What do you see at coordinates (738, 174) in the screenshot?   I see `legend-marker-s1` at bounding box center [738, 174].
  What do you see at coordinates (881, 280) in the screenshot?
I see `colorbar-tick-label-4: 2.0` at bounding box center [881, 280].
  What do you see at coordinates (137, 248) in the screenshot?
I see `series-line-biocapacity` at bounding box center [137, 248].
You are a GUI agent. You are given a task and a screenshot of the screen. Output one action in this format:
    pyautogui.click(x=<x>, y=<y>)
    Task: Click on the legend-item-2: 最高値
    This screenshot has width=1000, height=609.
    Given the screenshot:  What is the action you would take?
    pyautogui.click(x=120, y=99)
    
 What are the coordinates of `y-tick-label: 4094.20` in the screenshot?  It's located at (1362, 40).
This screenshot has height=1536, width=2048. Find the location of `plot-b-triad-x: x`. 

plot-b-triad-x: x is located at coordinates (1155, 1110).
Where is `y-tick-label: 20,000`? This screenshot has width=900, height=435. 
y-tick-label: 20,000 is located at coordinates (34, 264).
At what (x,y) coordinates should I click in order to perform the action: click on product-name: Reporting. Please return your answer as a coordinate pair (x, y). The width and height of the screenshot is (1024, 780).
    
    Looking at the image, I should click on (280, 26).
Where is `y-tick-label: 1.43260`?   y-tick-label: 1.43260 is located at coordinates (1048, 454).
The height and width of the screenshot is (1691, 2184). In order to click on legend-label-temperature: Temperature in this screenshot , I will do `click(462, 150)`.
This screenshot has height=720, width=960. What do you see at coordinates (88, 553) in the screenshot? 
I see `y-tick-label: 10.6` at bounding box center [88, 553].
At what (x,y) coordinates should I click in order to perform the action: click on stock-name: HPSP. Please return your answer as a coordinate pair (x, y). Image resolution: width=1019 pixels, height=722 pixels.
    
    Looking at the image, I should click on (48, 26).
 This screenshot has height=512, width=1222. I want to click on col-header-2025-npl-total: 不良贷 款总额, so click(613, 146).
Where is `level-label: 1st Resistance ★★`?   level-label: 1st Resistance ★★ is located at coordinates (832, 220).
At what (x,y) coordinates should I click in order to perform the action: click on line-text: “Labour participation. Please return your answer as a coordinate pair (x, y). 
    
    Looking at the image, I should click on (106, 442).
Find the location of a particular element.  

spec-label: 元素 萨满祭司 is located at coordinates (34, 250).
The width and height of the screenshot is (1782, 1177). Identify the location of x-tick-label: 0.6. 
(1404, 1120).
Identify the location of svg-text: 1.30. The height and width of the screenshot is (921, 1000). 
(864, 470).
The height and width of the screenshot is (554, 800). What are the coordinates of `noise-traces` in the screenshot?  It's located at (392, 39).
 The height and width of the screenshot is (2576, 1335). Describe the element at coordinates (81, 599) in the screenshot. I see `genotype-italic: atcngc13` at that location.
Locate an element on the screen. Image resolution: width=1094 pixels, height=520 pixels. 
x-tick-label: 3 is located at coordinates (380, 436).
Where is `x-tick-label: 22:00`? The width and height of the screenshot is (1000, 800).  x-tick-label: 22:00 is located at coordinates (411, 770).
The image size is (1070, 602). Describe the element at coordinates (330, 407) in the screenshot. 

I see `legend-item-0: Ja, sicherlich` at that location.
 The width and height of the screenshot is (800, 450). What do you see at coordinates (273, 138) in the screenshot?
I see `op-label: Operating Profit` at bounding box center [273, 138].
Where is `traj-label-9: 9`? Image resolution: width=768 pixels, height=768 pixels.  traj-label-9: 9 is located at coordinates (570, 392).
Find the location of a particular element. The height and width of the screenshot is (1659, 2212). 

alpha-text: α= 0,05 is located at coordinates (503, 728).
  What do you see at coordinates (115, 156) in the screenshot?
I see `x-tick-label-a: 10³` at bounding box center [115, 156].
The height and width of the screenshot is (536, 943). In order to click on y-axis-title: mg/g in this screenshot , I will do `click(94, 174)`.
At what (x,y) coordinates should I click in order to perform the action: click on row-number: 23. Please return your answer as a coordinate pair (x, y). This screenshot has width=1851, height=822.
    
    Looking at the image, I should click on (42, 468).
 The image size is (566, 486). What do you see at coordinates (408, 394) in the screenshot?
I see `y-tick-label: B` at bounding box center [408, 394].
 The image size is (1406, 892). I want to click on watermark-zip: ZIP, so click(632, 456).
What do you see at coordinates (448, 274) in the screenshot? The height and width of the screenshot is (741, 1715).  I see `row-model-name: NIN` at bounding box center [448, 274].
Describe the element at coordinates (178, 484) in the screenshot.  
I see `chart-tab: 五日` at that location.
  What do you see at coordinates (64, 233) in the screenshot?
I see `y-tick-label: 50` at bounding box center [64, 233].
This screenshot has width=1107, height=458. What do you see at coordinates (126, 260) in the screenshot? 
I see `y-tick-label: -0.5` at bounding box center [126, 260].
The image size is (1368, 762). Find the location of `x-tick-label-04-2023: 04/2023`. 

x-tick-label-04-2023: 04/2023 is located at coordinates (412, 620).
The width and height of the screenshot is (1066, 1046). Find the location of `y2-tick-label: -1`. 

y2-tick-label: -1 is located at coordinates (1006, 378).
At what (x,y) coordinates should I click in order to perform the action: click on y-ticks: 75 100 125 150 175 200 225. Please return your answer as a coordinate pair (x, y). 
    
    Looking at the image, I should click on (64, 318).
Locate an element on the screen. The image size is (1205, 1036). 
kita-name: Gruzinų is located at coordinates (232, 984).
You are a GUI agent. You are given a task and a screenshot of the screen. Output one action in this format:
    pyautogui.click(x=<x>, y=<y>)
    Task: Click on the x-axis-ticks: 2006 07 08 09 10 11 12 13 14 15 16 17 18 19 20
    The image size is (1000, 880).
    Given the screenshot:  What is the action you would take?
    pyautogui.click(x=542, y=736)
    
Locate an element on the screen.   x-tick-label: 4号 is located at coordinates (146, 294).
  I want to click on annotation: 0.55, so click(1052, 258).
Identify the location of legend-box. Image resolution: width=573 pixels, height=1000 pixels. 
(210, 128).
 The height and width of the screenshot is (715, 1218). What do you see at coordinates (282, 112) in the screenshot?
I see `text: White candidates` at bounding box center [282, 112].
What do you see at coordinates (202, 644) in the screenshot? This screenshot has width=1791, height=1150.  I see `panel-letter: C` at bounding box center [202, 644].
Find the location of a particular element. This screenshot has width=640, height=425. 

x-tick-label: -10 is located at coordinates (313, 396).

#####

■ **Task objective**
Rewrite every line of the rows above as a Markdown table with the columns "No." and "Line", numbering each line and omitting blank lines.

■ **Result for this task**
| No. | Line |
|---|---|
| 1 | What do you see at coordinates (738, 174) in the screenshot?   I see `legend-marker-s1` at bounding box center [738, 174]. |
| 2 |   What do you see at coordinates (881, 280) in the screenshot? |
| 3 | I see `colorbar-tick-label-4: 2.0` at bounding box center [881, 280]. |
| 4 |   What do you see at coordinates (137, 248) in the screenshot? |
| 5 | I see `series-line-biocapacity` at bounding box center [137, 248]. |
| 6 | You are a GUI agent. You are given a task and a screenshot of the screen. Output one action in this format: |
| 7 |     pyautogui.click(x=<x>, y=<y>) |
| 8 |     Task: Click on the legend-item-2: 最高値 |
| 9 |     This screenshot has width=1000, height=609. |
| 10 |     Given the screenshot:  What is the action you would take? |
| 11 |     pyautogui.click(x=120, y=99) |
| 12 |  What are the coordinates of `y-tick-label: 4094.20` in the screenshot?  It's located at (1362, 40). |
| 13 | This screenshot has height=1536, width=2048. Find the location of `plot-b-triad-x: x`.  |
| 14 | plot-b-triad-x: x is located at coordinates (1155, 1110). |
| 15 | Where is `y-tick-label: 20,000`? This screenshot has width=900, height=435.  |
| 16 | y-tick-label: 20,000 is located at coordinates (34, 264). |
| 17 | At what (x,y) coordinates should I click in order to perform the action: click on product-name: Reporting. Please return your answer as a coordinate pair (x, y). The width and height of the screenshot is (1024, 780). |
| 18 |     Looking at the image, I should click on (280, 26). |
| 19 | Where is `y-tick-label: 1.43260`?   y-tick-label: 1.43260 is located at coordinates (1048, 454). |
| 20 | The height and width of the screenshot is (1691, 2184). In order to click on legend-label-temperature: Temperature in this screenshot , I will do `click(462, 150)`. |
| 21 | This screenshot has height=720, width=960. What do you see at coordinates (88, 553) in the screenshot?  |
| 22 | I see `y-tick-label: 10.6` at bounding box center [88, 553]. |
| 23 | At what (x,y) coordinates should I click in order to perform the action: click on stock-name: HPSP. Please return your answer as a coordinate pair (x, y). Image resolution: width=1019 pixels, height=722 pixels. |
| 24 |     Looking at the image, I should click on (48, 26). |
| 25 |  This screenshot has height=512, width=1222. I want to click on col-header-2025-npl-total: 不良贷 款总额, so click(613, 146). |
| 26 | Where is `level-label: 1st Resistance ★★`?   level-label: 1st Resistance ★★ is located at coordinates (832, 220). |
| 27 | At what (x,y) coordinates should I click in order to perform the action: click on line-text: “Labour participation. Please return your answer as a coordinate pair (x, y).  |
| 28 |     Looking at the image, I should click on (106, 442). |
| 29 | Find the location of a particular element.   |
| 30 | spec-label: 元素 萨满祭司 is located at coordinates (34, 250). |
| 31 | The width and height of the screenshot is (1782, 1177). Identify the location of x-tick-label: 0.6.  |
| 32 | (1404, 1120). |
| 33 | Identify the location of svg-text: 1.30. The height and width of the screenshot is (921, 1000).  |
| 34 | (864, 470). |
| 35 | The height and width of the screenshot is (554, 800). What are the coordinates of `noise-traces` in the screenshot?  It's located at (392, 39). |
| 36 |  The height and width of the screenshot is (2576, 1335). Describe the element at coordinates (81, 599) in the screenshot. I see `genotype-italic: atcngc13` at that location. |
| 37 | Locate an element on the screen. Image resolution: width=1094 pixels, height=520 pixels.  |
| 38 | x-tick-label: 3 is located at coordinates (380, 436). |
| 39 | Where is `x-tick-label: 22:00`? The width and height of the screenshot is (1000, 800).  x-tick-label: 22:00 is located at coordinates (411, 770). |
| 40 | The image size is (1070, 602). Describe the element at coordinates (330, 407) in the screenshot.  |
| 41 | I see `legend-item-0: Ja, sicherlich` at that location. |
| 42 |  The width and height of the screenshot is (800, 450). What do you see at coordinates (273, 138) in the screenshot? |
| 43 | I see `op-label: Operating Profit` at bounding box center [273, 138]. |
| 44 | Where is `traj-label-9: 9`? Image resolution: width=768 pixels, height=768 pixels.  traj-label-9: 9 is located at coordinates (570, 392). |
| 45 | Find the location of a particular element. The height and width of the screenshot is (1659, 2212).  |
| 46 | alpha-text: α= 0,05 is located at coordinates (503, 728). |
| 47 |   What do you see at coordinates (115, 156) in the screenshot? |
| 48 | I see `x-tick-label-a: 10³` at bounding box center [115, 156]. |
| 49 | The height and width of the screenshot is (536, 943). In order to click on y-axis-title: mg/g in this screenshot , I will do `click(94, 174)`. |
| 50 | At what (x,y) coordinates should I click in order to perform the action: click on row-number: 23. Please return your answer as a coordinate pair (x, y). This screenshot has width=1851, height=822. |
| 51 |     Looking at the image, I should click on (42, 468). |
| 52 |  The image size is (566, 486). What do you see at coordinates (408, 394) in the screenshot? |
| 53 | I see `y-tick-label: B` at bounding box center [408, 394]. |
| 54 |  The image size is (1406, 892). I want to click on watermark-zip: ZIP, so click(632, 456). |
| 55 | What do you see at coordinates (448, 274) in the screenshot? The height and width of the screenshot is (741, 1715).  I see `row-model-name: NIN` at bounding box center [448, 274]. |
| 56 | Describe the element at coordinates (178, 484) in the screenshot.   |
| 57 | I see `chart-tab: 五日` at that location. |
| 58 |   What do you see at coordinates (64, 233) in the screenshot? |
| 59 | I see `y-tick-label: 50` at bounding box center [64, 233]. |
| 60 | This screenshot has width=1107, height=458. What do you see at coordinates (126, 260) in the screenshot?  |
| 61 | I see `y-tick-label: -0.5` at bounding box center [126, 260]. |
| 62 | The image size is (1368, 762). Find the location of `x-tick-label-04-2023: 04/2023`.  |
| 63 | x-tick-label-04-2023: 04/2023 is located at coordinates (412, 620). |
| 64 | The width and height of the screenshot is (1066, 1046). Find the location of `y2-tick-label: -1`.  |
| 65 | y2-tick-label: -1 is located at coordinates (1006, 378). |
| 66 | At what (x,y) coordinates should I click in order to perform the action: click on y-ticks: 75 100 125 150 175 200 225. Please return your answer as a coordinate pair (x, y).  |
| 67 |     Looking at the image, I should click on (64, 318). |
| 68 | Locate an element on the screen. The image size is (1205, 1036).  |
| 69 | kita-name: Gruzinų is located at coordinates (232, 984). |
| 70 | You are a GUI agent. You are given a task and a screenshot of the screen. Output one action in this format: |
| 71 |     pyautogui.click(x=<x>, y=<y>) |
| 72 |     Task: Click on the x-axis-ticks: 2006 07 08 09 10 11 12 13 14 15 16 17 18 19 20 |
| 73 |     The image size is (1000, 880). |
| 74 |     Given the screenshot:  What is the action you would take? |
| 75 |     pyautogui.click(x=542, y=736) |
| 76 | Locate an element on the screen.   x-tick-label: 4号 is located at coordinates (146, 294). |
| 77 |   I want to click on annotation: 0.55, so click(1052, 258). |
| 78 | Identify the location of legend-box. Image resolution: width=573 pixels, height=1000 pixels.  |
| 79 | (210, 128). |
| 80 |  The height and width of the screenshot is (715, 1218). What do you see at coordinates (282, 112) in the screenshot? |
| 81 | I see `text: White candidates` at bounding box center [282, 112]. |
| 82 | What do you see at coordinates (202, 644) in the screenshot? This screenshot has width=1791, height=1150.  I see `panel-letter: C` at bounding box center [202, 644]. |
| 83 | Find the location of a particular element. This screenshot has width=640, height=425.  |
| 84 | x-tick-label: -10 is located at coordinates (313, 396). |